=== Begin Enclosure ===
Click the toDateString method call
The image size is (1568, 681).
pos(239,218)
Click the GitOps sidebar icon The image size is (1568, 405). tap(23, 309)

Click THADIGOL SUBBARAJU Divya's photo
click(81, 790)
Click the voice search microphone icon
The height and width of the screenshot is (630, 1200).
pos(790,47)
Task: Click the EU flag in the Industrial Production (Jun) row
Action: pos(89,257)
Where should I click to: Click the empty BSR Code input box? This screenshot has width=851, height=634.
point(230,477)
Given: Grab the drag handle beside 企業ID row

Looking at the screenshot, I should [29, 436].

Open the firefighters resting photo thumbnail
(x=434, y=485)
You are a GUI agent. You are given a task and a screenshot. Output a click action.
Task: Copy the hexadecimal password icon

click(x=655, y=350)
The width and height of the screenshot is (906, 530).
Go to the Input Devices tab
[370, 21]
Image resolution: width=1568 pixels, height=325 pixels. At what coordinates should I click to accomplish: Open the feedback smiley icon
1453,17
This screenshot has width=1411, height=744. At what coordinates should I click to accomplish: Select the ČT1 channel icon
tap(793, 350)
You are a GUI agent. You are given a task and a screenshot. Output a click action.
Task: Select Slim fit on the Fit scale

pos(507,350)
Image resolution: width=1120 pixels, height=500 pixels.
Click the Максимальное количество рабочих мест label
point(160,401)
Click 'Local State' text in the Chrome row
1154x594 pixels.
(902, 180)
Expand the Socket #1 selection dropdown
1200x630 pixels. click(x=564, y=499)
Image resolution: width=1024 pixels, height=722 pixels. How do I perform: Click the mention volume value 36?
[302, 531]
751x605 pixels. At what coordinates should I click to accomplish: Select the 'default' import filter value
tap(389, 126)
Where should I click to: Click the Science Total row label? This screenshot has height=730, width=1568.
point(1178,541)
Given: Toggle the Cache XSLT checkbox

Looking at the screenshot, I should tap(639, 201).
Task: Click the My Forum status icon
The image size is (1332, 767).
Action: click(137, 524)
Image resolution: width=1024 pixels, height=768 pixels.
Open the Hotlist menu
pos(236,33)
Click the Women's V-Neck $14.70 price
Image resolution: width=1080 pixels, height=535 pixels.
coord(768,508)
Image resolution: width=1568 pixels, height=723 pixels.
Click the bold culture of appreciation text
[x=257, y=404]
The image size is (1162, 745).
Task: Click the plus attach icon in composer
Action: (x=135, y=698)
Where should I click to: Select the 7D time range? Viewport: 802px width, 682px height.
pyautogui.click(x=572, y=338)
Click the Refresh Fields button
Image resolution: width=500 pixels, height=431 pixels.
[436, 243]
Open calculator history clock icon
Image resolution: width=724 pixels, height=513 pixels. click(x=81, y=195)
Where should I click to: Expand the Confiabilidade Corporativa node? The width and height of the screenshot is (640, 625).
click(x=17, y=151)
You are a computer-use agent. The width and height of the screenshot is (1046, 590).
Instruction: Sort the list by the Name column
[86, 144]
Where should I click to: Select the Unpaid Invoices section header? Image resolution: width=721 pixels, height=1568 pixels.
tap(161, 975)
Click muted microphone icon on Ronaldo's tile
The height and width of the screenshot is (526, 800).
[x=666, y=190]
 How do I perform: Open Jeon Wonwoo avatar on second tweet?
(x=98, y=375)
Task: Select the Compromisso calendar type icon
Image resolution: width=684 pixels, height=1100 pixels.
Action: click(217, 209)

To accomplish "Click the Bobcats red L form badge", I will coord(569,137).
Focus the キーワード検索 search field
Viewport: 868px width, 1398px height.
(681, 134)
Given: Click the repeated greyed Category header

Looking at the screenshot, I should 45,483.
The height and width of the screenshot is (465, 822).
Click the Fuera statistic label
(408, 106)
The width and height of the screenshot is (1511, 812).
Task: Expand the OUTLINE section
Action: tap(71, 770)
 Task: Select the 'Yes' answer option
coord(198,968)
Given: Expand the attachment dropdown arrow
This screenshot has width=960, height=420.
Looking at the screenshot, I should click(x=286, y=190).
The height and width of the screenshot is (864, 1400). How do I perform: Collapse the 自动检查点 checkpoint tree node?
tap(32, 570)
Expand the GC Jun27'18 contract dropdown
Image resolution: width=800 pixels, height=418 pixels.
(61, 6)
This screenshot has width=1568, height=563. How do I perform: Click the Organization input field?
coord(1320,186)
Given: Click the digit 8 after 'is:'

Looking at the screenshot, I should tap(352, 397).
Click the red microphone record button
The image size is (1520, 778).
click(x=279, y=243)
=== End Enclosure ===
__Exercise brief__:
Please output the material above exactly as it reads.

__Response__:
Click the toDateString method call
The image size is (1568, 681).
pos(239,218)
Click the GitOps sidebar icon The image size is (1568, 405). tap(23, 309)

Click THADIGOL SUBBARAJU Divya's photo
click(81, 790)
Click the voice search microphone icon
The height and width of the screenshot is (630, 1200).
pos(790,47)
Task: Click the EU flag in the Industrial Production (Jun) row
Action: pos(89,257)
Where should I click to: Click the empty BSR Code input box? This screenshot has width=851, height=634.
point(230,477)
Given: Grab the drag handle beside 企業ID row

Looking at the screenshot, I should [29, 436].

Open the firefighters resting photo thumbnail
(x=434, y=485)
You are a GUI agent. You are given a task and a screenshot. Output a click action.
Task: Copy the hexadecimal password icon

click(x=655, y=350)
The width and height of the screenshot is (906, 530).
Go to the Input Devices tab
[370, 21]
Image resolution: width=1568 pixels, height=325 pixels. At what coordinates should I click to accomplish: Open the feedback smiley icon
1453,17
This screenshot has width=1411, height=744. At what coordinates should I click to accomplish: Select the ČT1 channel icon
tap(793, 350)
You are a GUI agent. You are given a task and a screenshot. Output a click action.
Task: Select Slim fit on the Fit scale

pos(507,350)
Image resolution: width=1120 pixels, height=500 pixels.
Click the Максимальное количество рабочих мест label
point(160,401)
Click 'Local State' text in the Chrome row
1154x594 pixels.
(902, 180)
Expand the Socket #1 selection dropdown
1200x630 pixels. click(x=564, y=499)
Image resolution: width=1024 pixels, height=722 pixels. How do I perform: Click the mention volume value 36?
[302, 531]
751x605 pixels. At what coordinates should I click to accomplish: Select the 'default' import filter value
tap(389, 126)
Where should I click to: Click the Science Total row label? This screenshot has height=730, width=1568.
point(1178,541)
Given: Toggle the Cache XSLT checkbox

Looking at the screenshot, I should tap(639, 201).
Task: Click the My Forum status icon
The image size is (1332, 767).
Action: click(137, 524)
Image resolution: width=1024 pixels, height=768 pixels.
Open the Hotlist menu
pos(236,33)
Click the Women's V-Neck $14.70 price
Image resolution: width=1080 pixels, height=535 pixels.
coord(768,508)
Image resolution: width=1568 pixels, height=723 pixels.
Click the bold culture of appreciation text
[x=257, y=404]
The image size is (1162, 745).
Task: Click the plus attach icon in composer
Action: (x=135, y=698)
Where should I click to: Select the 7D time range? Viewport: 802px width, 682px height.
pyautogui.click(x=572, y=338)
Click the Refresh Fields button
Image resolution: width=500 pixels, height=431 pixels.
[436, 243]
Open calculator history clock icon
Image resolution: width=724 pixels, height=513 pixels. click(x=81, y=195)
Where should I click to: Expand the Confiabilidade Corporativa node? The width and height of the screenshot is (640, 625).
click(x=17, y=151)
You are a computer-use agent. The width and height of the screenshot is (1046, 590).
Instruction: Sort the list by the Name column
[86, 144]
Where should I click to: Select the Unpaid Invoices section header? Image resolution: width=721 pixels, height=1568 pixels.
tap(161, 975)
Click muted microphone icon on Ronaldo's tile
The height and width of the screenshot is (526, 800).
[x=666, y=190]
 How do I perform: Open Jeon Wonwoo avatar on second tweet?
(x=98, y=375)
Task: Select the Compromisso calendar type icon
Image resolution: width=684 pixels, height=1100 pixels.
Action: click(217, 209)

To accomplish "Click the Bobcats red L form badge", I will coord(569,137).
Focus the キーワード検索 search field
Viewport: 868px width, 1398px height.
(681, 134)
Given: Click the repeated greyed Category header

Looking at the screenshot, I should 45,483.
The height and width of the screenshot is (465, 822).
Click the Fuera statistic label
(408, 106)
The width and height of the screenshot is (1511, 812).
Task: Expand the OUTLINE section
Action: tap(71, 770)
 Task: Select the 'Yes' answer option
coord(198,968)
Given: Expand the attachment dropdown arrow
This screenshot has width=960, height=420.
Looking at the screenshot, I should click(x=286, y=190).
The height and width of the screenshot is (864, 1400). How do I perform: Collapse the 自动检查点 checkpoint tree node?
tap(32, 570)
Expand the GC Jun27'18 contract dropdown
Image resolution: width=800 pixels, height=418 pixels.
(61, 6)
This screenshot has width=1568, height=563. How do I perform: Click the Organization input field?
coord(1320,186)
Given: Click the digit 8 after 'is:'

Looking at the screenshot, I should tap(352, 397).
Click the red microphone record button
The image size is (1520, 778).
click(x=279, y=243)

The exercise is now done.